Pemerintahan baru di bawah Presiden Jokowi harus mampu menjaga harmoni dan kerukunan antar umat beragama, satu hal yang gagal dilakukan mantan Presiden SBY

Reza Aslan, seorang intelektual di bidang agama dan khususnya Islam dari Amerika Serikat yang berdarah Iran, sering menggunakan Indonesia sebagai contoh kasus di berbagai kesempatan wawancara. Ketika nilai-nilai di dalam Islam kembali diserang di tengah meningkatnya kekhawatiran dunia Barat akan ancaman aksi terorisme yang dilancarkan oleh sebuah kelompok yang menamakan dirinya Negara Islam Irak dan Syam (ISIS), tokoh-tokoh seperti Aslan seringkali menyebut Indonesia untuk mengingatkan dunia Barat bahwa Islam tidak selalu direpresentasikan oleh negara-negara di Timur Tengah.

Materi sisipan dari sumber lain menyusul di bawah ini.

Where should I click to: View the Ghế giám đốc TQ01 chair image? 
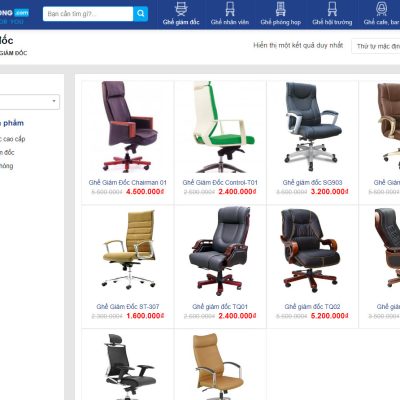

Indonesia, sebagai negara dengan populasi penduduk Muslim terbesar di dunia, sebuah fakta yang secara mengejutkan tidak banyak diketahui oleh masyarakat Barat, dianggap sebagai wajah Islam yang moderat.  

“[Di] Indonesia, perempuan sepenuhnya, 100 persen, setara dengan pria,” ujar Reza di dalam sebuah interview di CNN, baru-baru ini. 

Ketika masyarakat Barat membicarakan soal Islam dan mempertanyakan kebenaran apakah sebagai sebuah agama mempromosikan kekerasan, seperti yang ditunjukkan oleh beberapa kelompok teroris berbasis Islam seperti ISIS dan Al Qaeda, mereka akan langsung membayangkan fakta-fakta mengerikan seperti larangan mengendarai mobil bagi perempuan di Arab Saudi atau berbagai aksi penindasan terhadap kelompok minoritas di Pakistan. 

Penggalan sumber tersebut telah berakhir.